• WHAT TO DO:
Only the lines holding "pixels" are wanted here; copy each from the listing.

• SOURCE MATERIAL:
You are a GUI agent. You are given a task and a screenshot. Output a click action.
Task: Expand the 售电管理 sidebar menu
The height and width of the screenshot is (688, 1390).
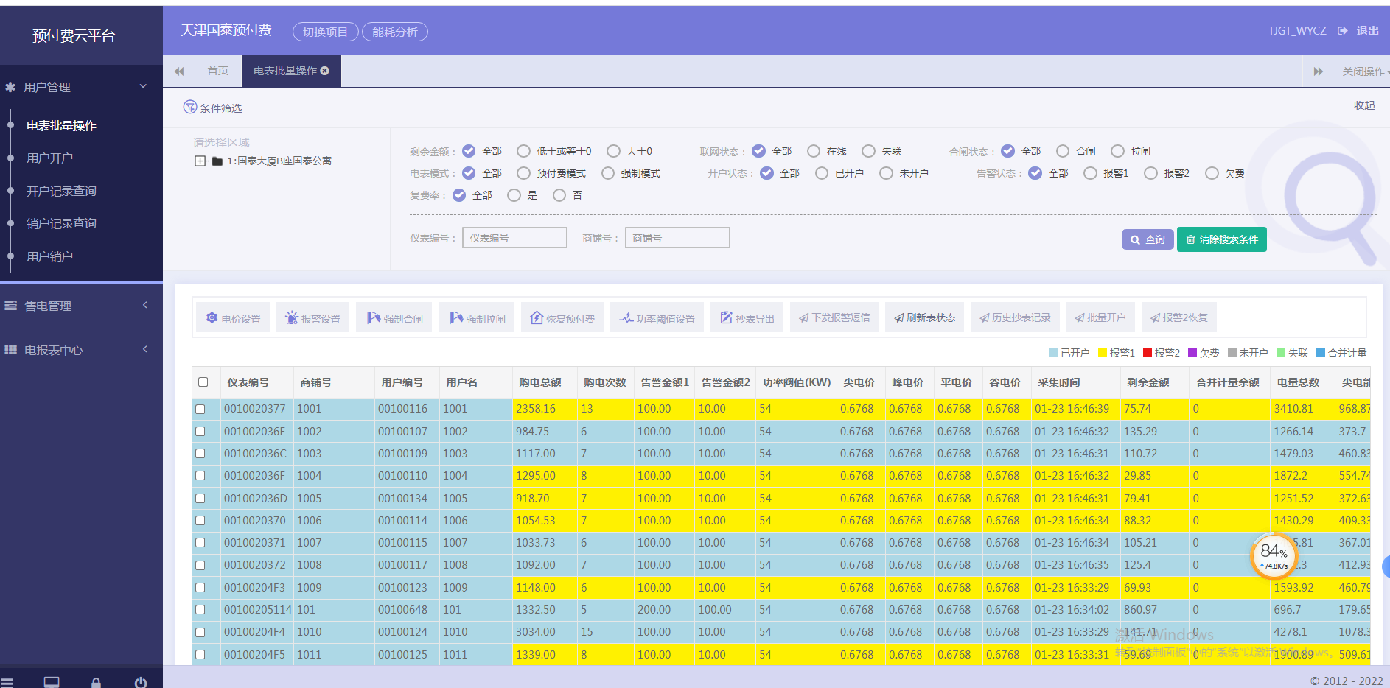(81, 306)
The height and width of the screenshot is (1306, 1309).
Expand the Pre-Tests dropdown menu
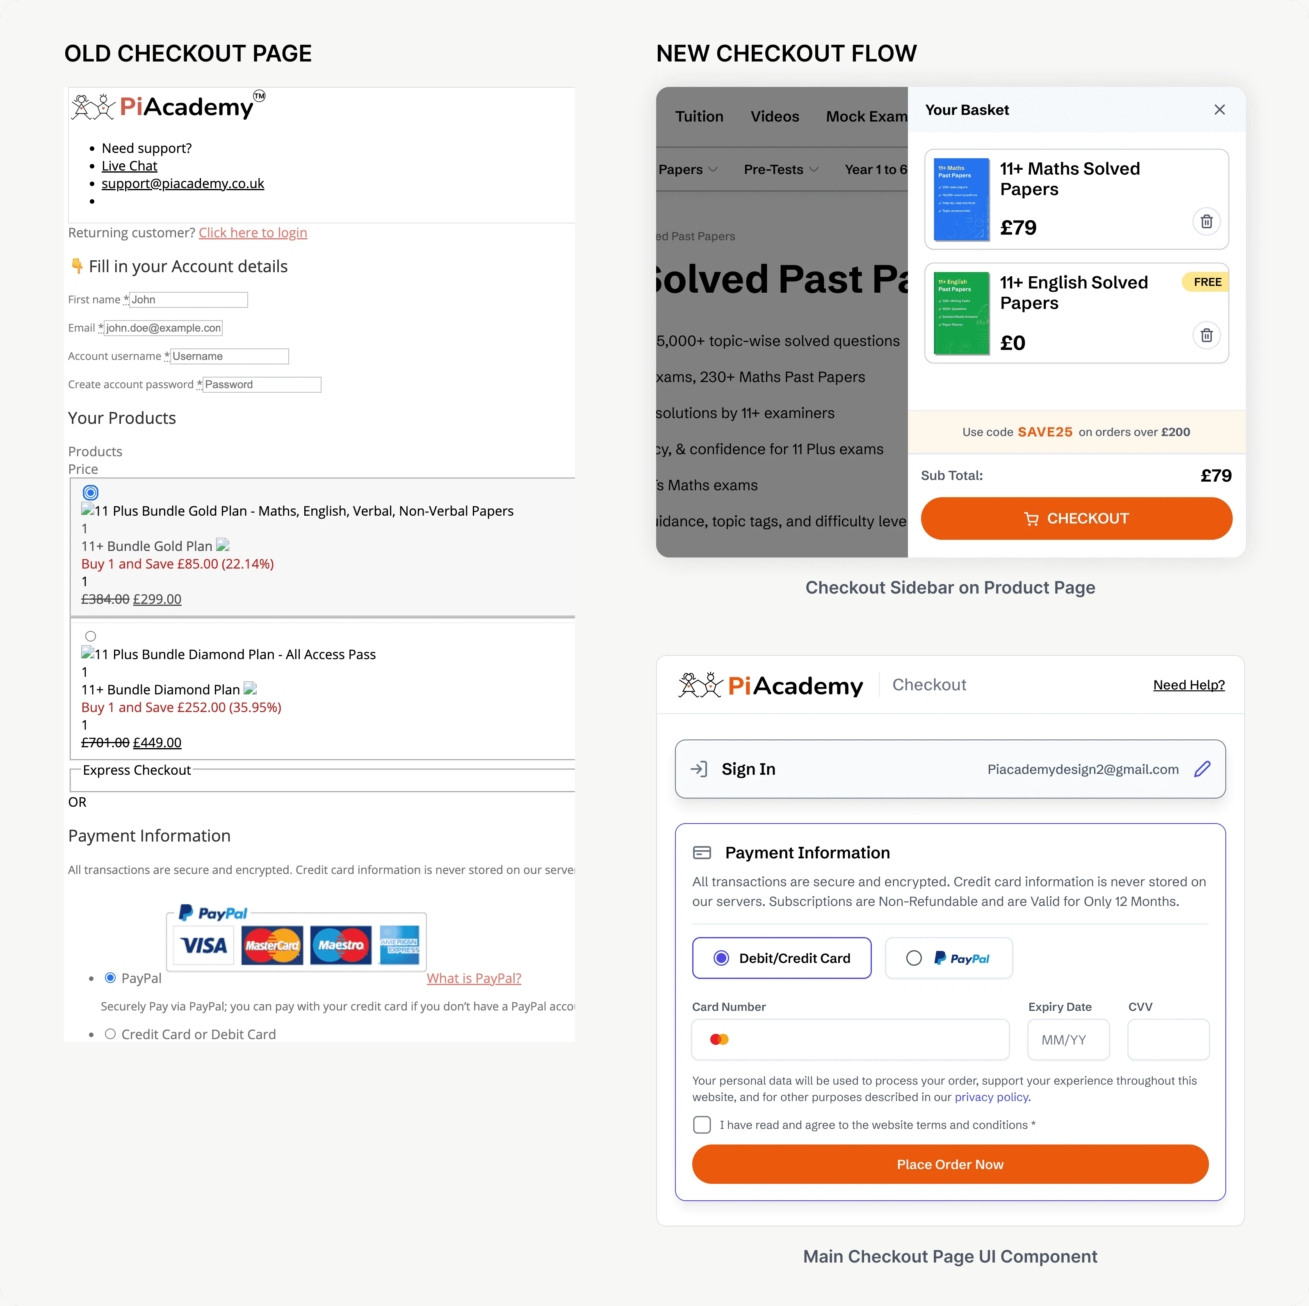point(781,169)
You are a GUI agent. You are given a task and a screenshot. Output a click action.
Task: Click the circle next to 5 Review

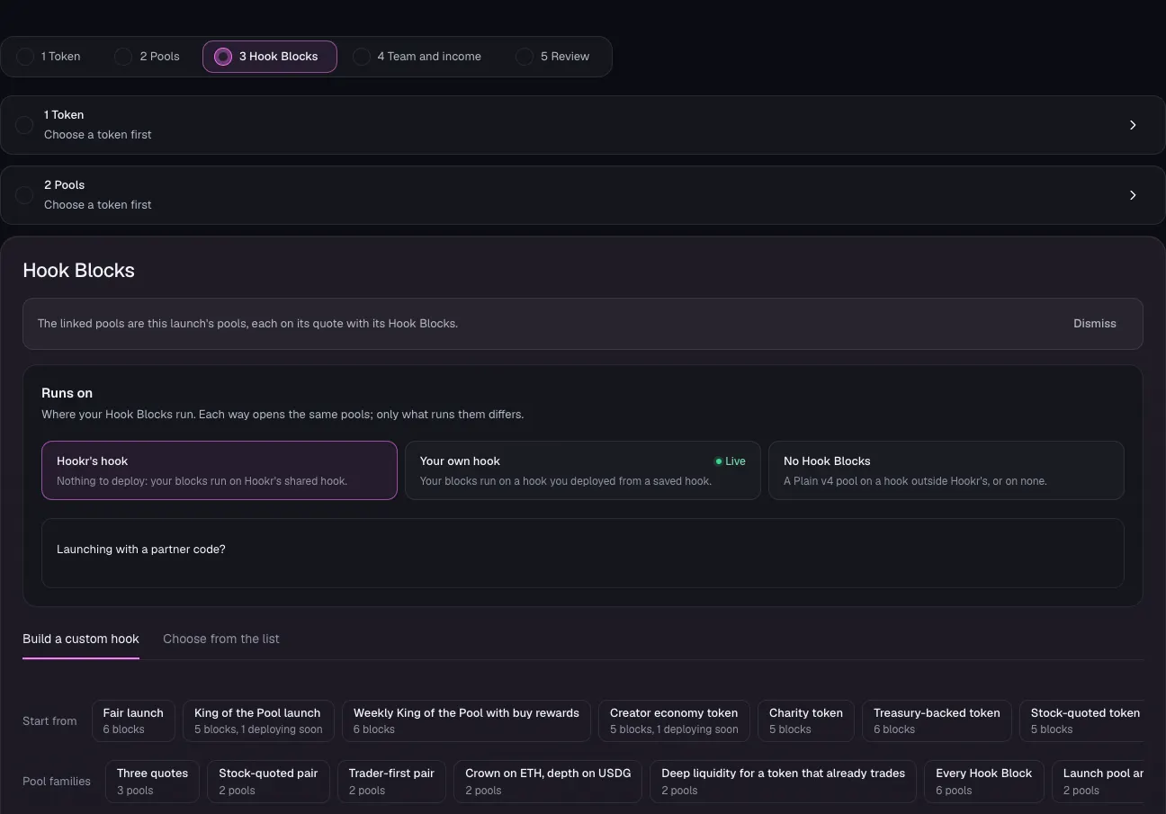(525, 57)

...

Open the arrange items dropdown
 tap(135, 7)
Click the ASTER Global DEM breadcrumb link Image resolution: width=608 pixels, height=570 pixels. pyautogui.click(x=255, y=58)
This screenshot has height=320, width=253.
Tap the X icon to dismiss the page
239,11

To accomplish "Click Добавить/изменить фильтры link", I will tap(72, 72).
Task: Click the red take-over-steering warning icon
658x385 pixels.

* * *

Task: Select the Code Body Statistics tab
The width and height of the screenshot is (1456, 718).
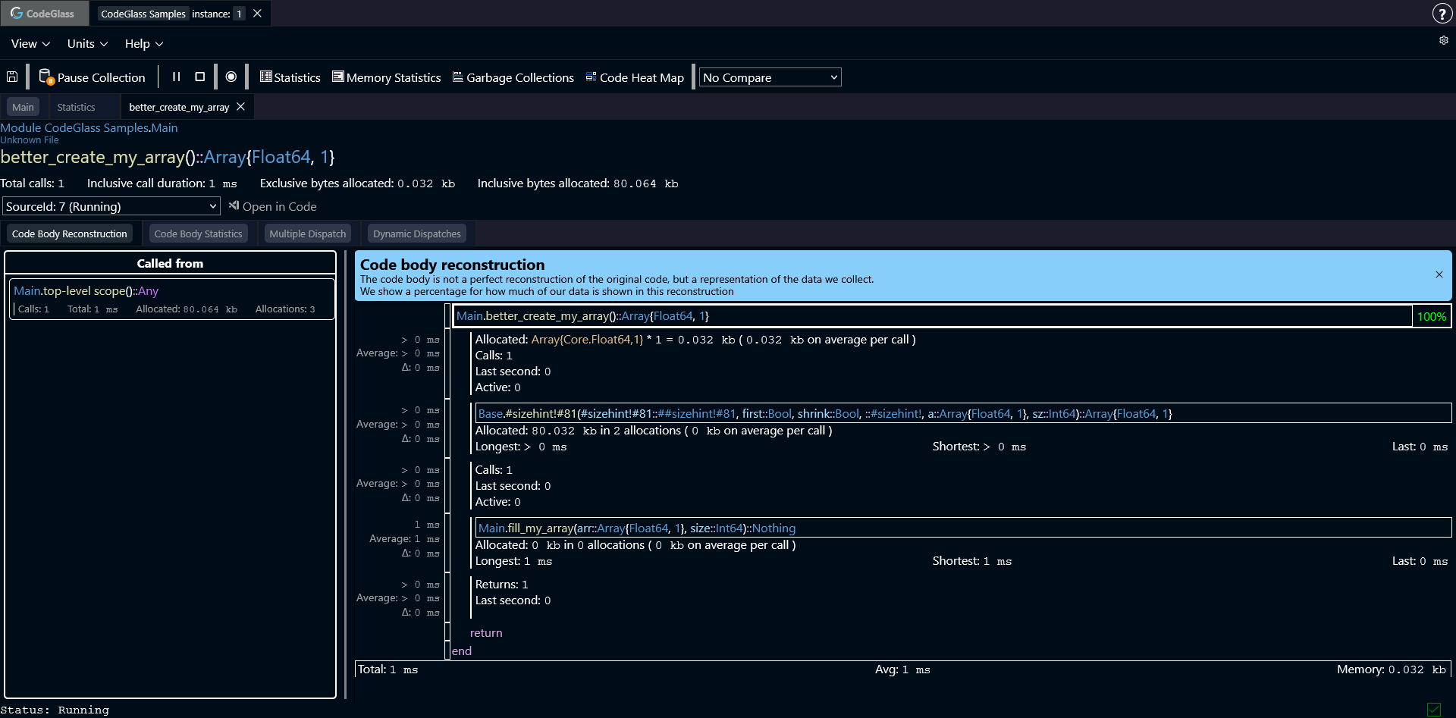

• EXPECTED OUTPUT:
Click the ASTER Global DEM breadcrumb link Image resolution: width=608 pixels, height=570 pixels. pyautogui.click(x=255, y=58)
658x385 pixels.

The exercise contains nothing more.